Discontent with Discouragement
Wednesday, November 03, 2010
In the beginning of October after my Synthroid was raised to 137mcg, I started going to the gym on the military base located 5 minutes from my house on a really regular basis. I've been going 5 days a week, and have slowly built my workouts back to my pre-pregnancy and pre-thyroid nightmare of 2 hours each day. I even signed up and got a military personal trainer to give me that extra kick in the arse, and I've been absolutely loving the direction she's had me going. Just knowing I'm working out like I used to be when I was "normal" makes me feel extremely accomplished, and I love coming home and making a point of how sweaty I am to my husband. :D
Last Thursday though, I had a minor bump in the road when we took measurements, and weight. I had gained 3 whole pounds even though, I was doing everything I have been told to do. I hadn't been letting myself get hungry throughout the day, with small snacks to keep me satisfied between meals, and sticking to the regular nutritional guidelines. I know that the 3 pounds I gained could just be because I was pre-menstrual, or could have just been water weight or something, but it really dragged me down. That night when I went to go to bed, I couldn't stop thinking about the gain, and actually started crying. But then I stopped myself, got angry for letting myself get so upset about the whole thing, and hopped on Spark to peruse the Thyroid forums.
Reading the forums is really something I should have done more in depth months ago, I would have learned quite a bit, and could have spared myself from getting so wound up over a tiny gain. I found an entry about nutrition, and decided to start eating a modified version of a low carb diet. Next morning after my classes, I went grocery shopping to prepare, and started on the new diet Saturday. I'm determined not to let a small weight gain deter me.

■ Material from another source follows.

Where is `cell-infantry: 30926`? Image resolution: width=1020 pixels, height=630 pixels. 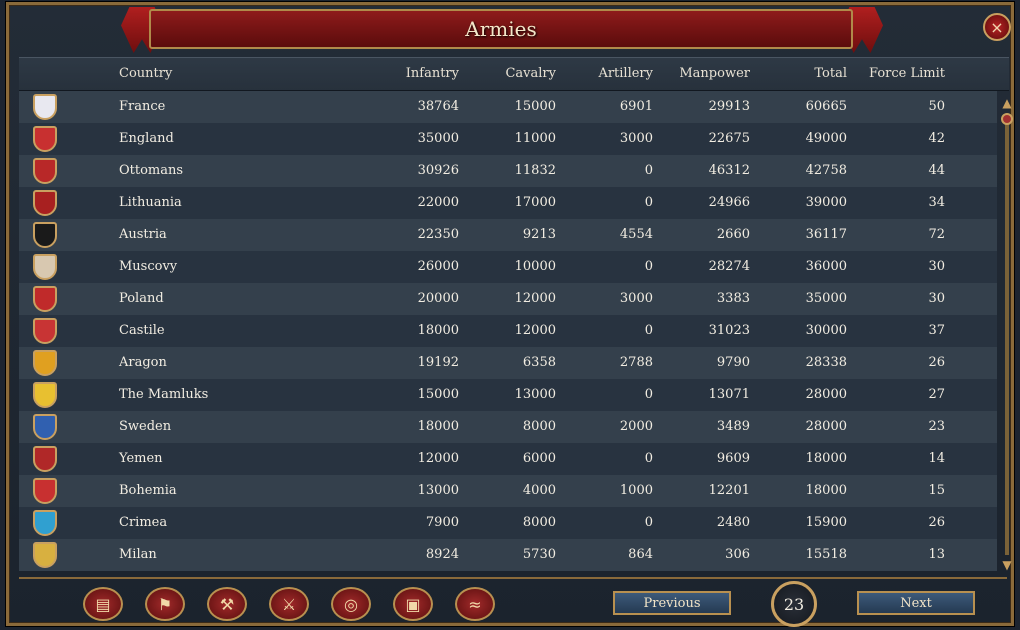
cell-infantry: 30926 is located at coordinates (438, 170).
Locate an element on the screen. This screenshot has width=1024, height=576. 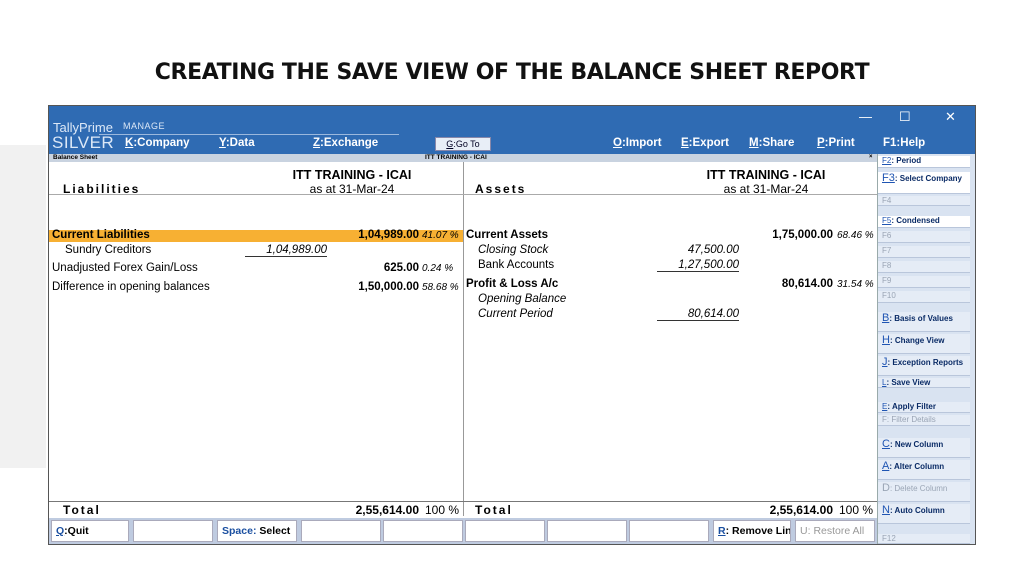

My personal trainer is amazing! She's really open minded to the fact that I'm not "normal" as her own mother had been diagnosed with Graves Disease and had a thyroidectomy as well. She said that we're not going to focus so much on the weight as we are the inches lost, and that we're going to use the inches lost as a way to measure my progress. Thursday she's going to have me do TRX for the first time, and I'm really excited. I've been trying out lots of different things I never thought to do before when I used to go to the gym, so its been really fun having a variety of things to do.
So... this has been my last couple months. School (I'm getting all A's so far this semester, and I haven't been in school in FOREVER!), gym, homework, family time. :D Fingers crossed for measurements in 1 1/2 weeks. Ooooh, and another round of blood tests on the 9th! I can't wait!